Note that "feeling bad" doesn't mean she gets to badger Bob to forgive her, whether for her own self-image or to encourage him not to tell his friends she's a bore; it means that she genuinely misread his interest, she'll correct her behavior, leave him alone if he wants, and try to learn from the interaction to better gauge her counterparty's interest in the future.
The fact that caring about your interlocutor's enjoyment is part of what makes you a good conversationalist, well that's just a bonus. But all else aside, even if Alice can coast on privilege indefinitely, it's definitely in her interest to learn to read the Bobs of the world & shade her interactions with them toward mutual interest.

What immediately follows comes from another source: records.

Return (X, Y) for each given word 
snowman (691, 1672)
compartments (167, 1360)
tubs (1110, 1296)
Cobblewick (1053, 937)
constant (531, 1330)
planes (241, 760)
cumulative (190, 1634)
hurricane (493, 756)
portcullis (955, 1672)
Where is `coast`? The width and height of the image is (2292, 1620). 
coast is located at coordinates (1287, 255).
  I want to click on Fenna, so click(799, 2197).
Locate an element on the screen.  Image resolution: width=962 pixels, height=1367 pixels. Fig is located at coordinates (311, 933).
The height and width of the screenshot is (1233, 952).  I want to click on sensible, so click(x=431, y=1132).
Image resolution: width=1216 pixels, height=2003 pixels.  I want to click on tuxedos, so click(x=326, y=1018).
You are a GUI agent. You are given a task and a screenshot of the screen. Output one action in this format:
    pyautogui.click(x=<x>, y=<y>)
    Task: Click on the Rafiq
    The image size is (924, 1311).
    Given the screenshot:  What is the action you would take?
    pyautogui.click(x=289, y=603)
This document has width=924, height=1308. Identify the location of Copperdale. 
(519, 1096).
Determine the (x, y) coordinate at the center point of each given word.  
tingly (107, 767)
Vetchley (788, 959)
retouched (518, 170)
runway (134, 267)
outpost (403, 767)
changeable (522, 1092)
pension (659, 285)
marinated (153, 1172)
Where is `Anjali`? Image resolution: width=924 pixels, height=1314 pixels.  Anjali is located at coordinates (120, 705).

Now unless she's psychologically incapable of learning to read social cues (a proposition I find highly suspect, but we'll let it stand), she's gotta fall in 1-3: she doesn't care enough about what other people think to learn how to gauge their interest. And yes, that is her responsibility; the rest of the world is not responsible for listening to her just because she can't be bothered to figure out who cares about Pokemon and who doesn't. Geeks or others who "are bad at social cues" don't get a pass here. Reading cues is a learned skill which none of us did as kids (where else did "let me show you my pokemans" come from??) If anything, geeks are supposed to be good at learning new things and observing patterns. The problem is geeks have been coasting on the tolerance of others: having been isolated, we've internalized the idea that nobody deserves to be ignored; we've come to act like setting boundaries is "being mean." So pushover geeks don't set boundaries, which teaches boorish geeks that Case 2 is their friend. The boors and bores thus enjoy the privilege of skipping out on the hard work: reading other people and developing shared interests with those you want to socialize with.
If so for conversations, how much more for flirting or sex?